Data for analysis:
* * * * *

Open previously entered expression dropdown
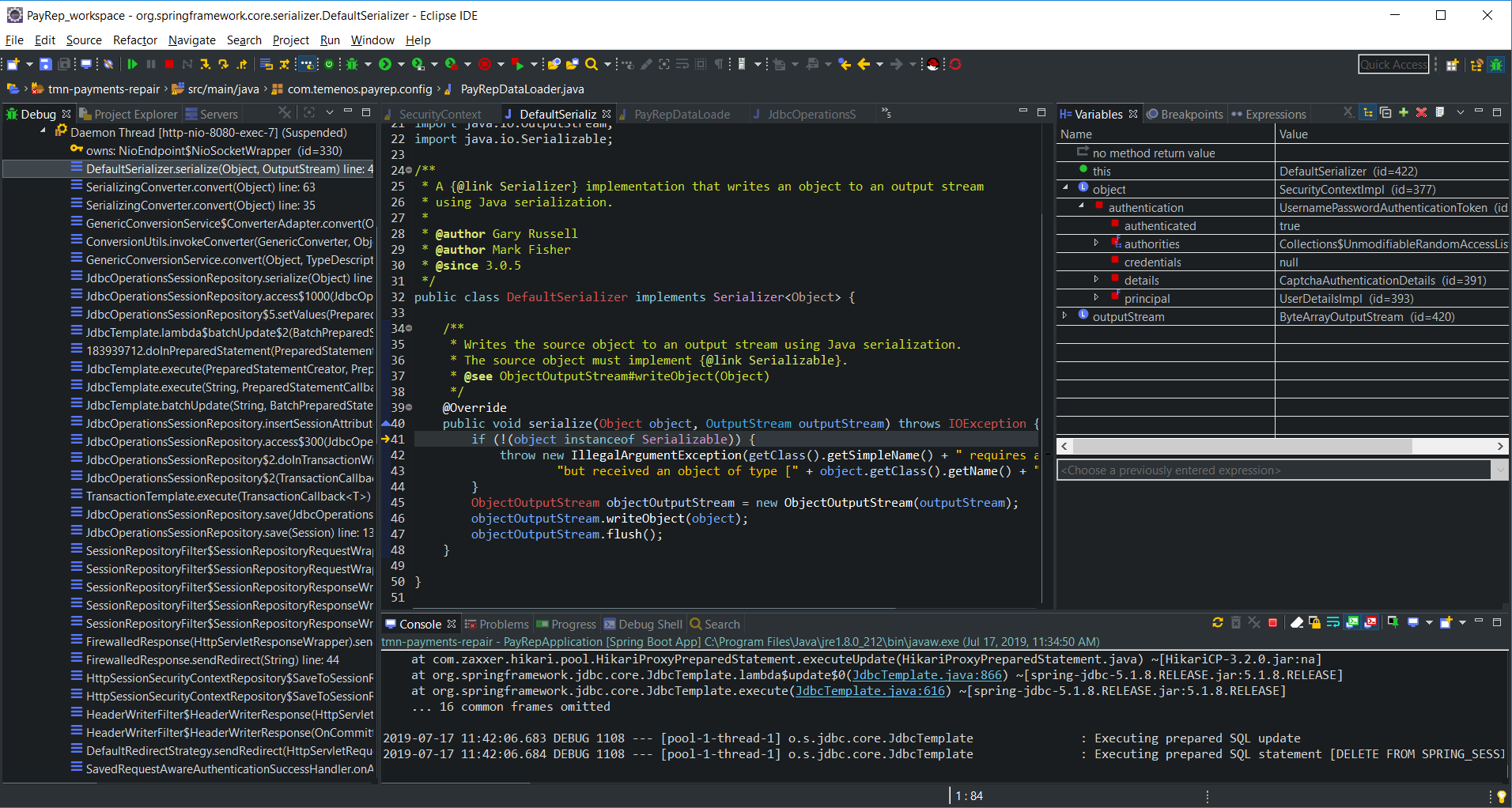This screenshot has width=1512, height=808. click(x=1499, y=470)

* * * * *

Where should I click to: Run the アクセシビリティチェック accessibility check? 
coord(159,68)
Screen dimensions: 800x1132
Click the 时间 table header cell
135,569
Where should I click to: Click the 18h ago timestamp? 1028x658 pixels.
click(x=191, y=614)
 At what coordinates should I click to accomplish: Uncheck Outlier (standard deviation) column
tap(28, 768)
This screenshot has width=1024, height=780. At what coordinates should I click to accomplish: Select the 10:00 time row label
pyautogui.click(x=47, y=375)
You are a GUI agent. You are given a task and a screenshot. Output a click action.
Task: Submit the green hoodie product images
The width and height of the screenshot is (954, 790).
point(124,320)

* * * * *

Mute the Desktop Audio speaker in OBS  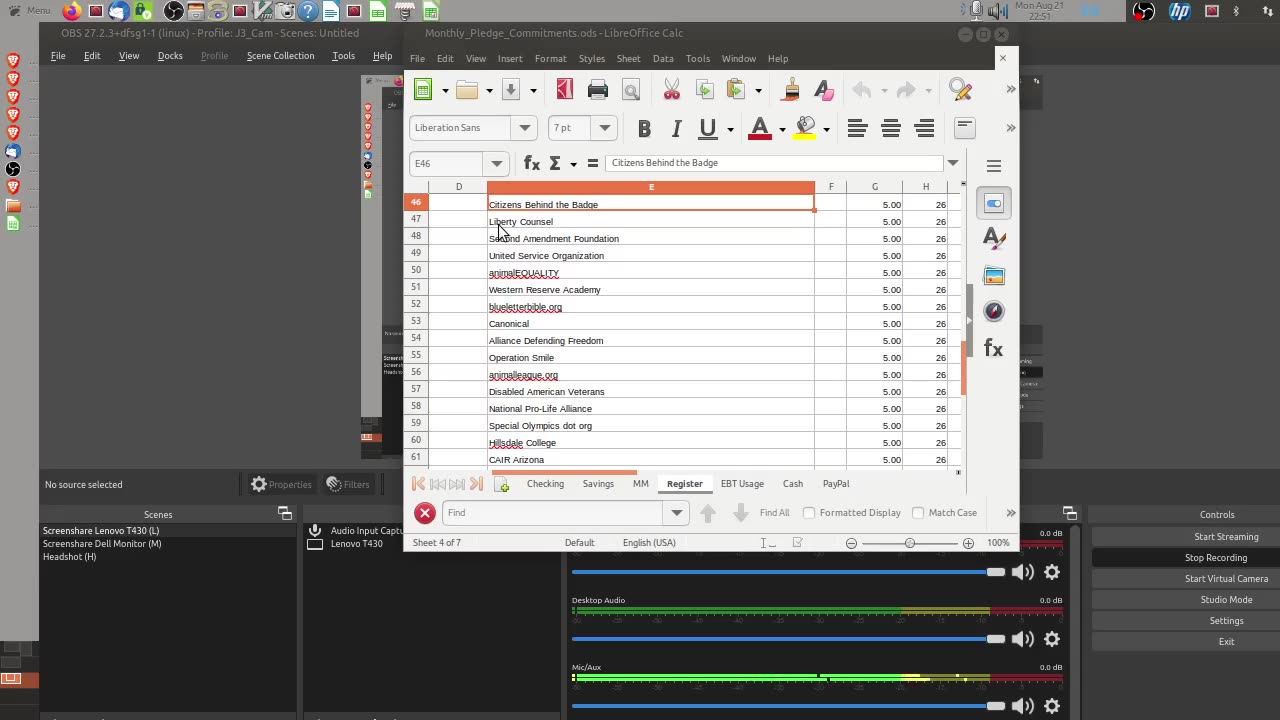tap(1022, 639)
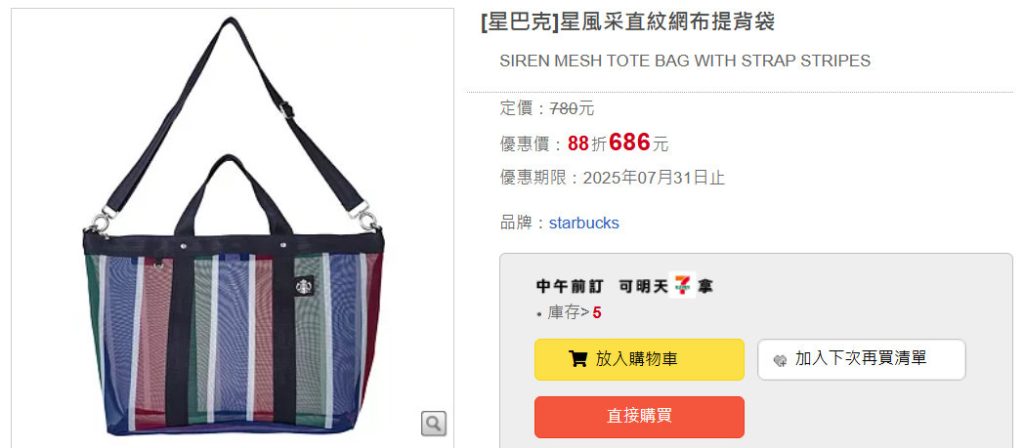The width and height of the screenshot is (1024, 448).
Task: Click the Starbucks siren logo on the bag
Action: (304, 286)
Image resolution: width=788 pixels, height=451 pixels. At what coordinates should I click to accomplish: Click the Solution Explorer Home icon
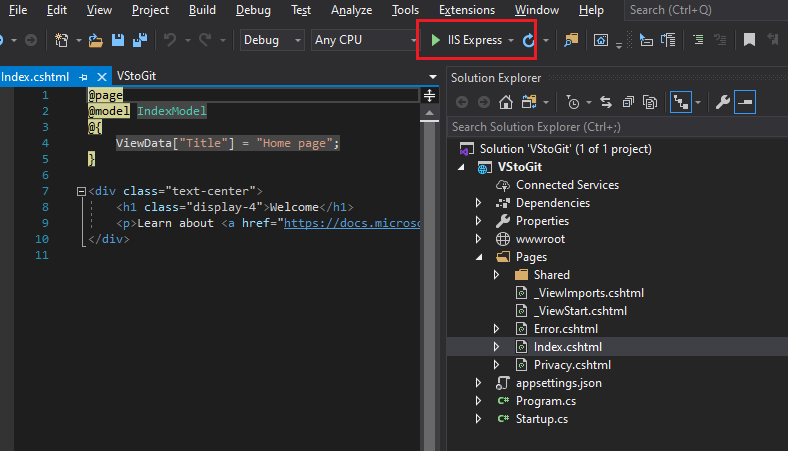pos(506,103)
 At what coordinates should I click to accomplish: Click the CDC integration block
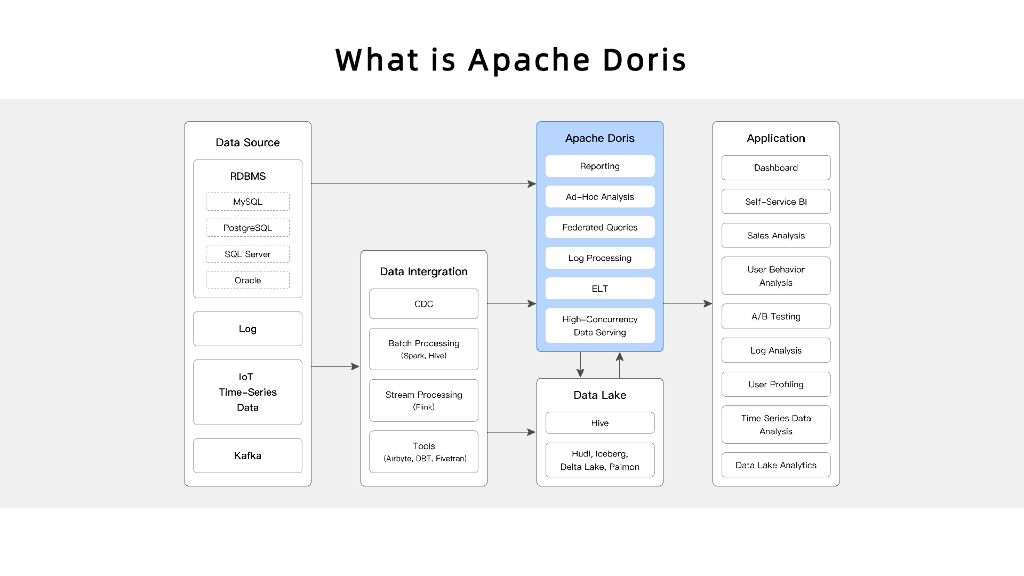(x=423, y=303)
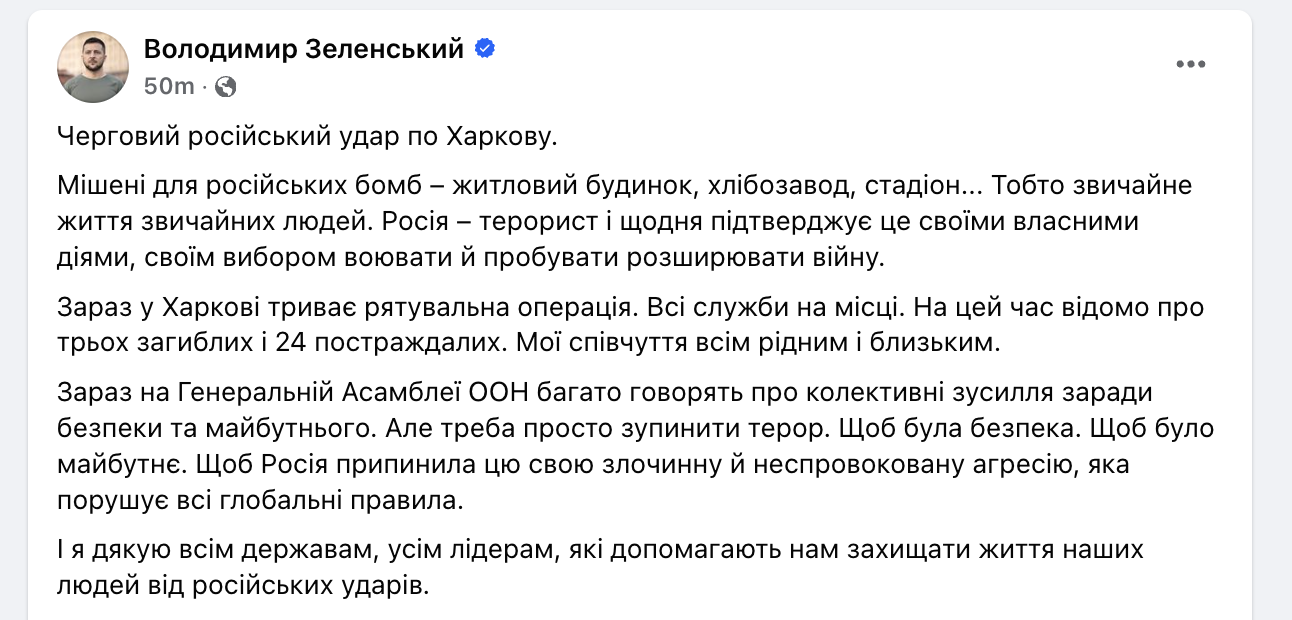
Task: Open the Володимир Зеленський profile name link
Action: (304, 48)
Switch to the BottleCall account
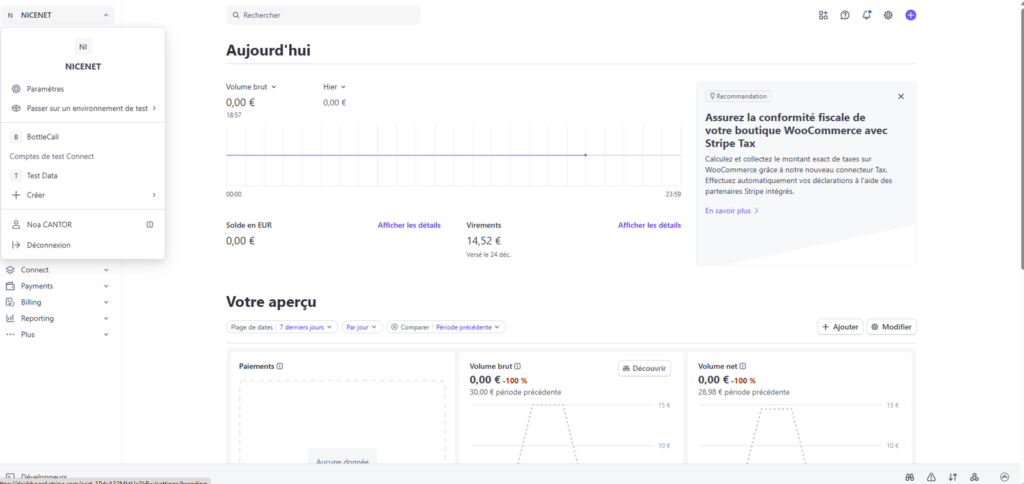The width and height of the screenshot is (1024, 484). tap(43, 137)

* * * * *

The problem:
Beginning with the line containing "This screenshot has width=1024, height=780." and ending with the line containing "You are a GUI", extract those lines exactly from the listing above, and only those.

Response area:
This screenshot has width=1024, height=780. At what coordinates should I click to accomplish: Select the 10:00 time row label
pyautogui.click(x=47, y=375)
You are a GUI agent. You are given a task and a screenshot. Output a click action.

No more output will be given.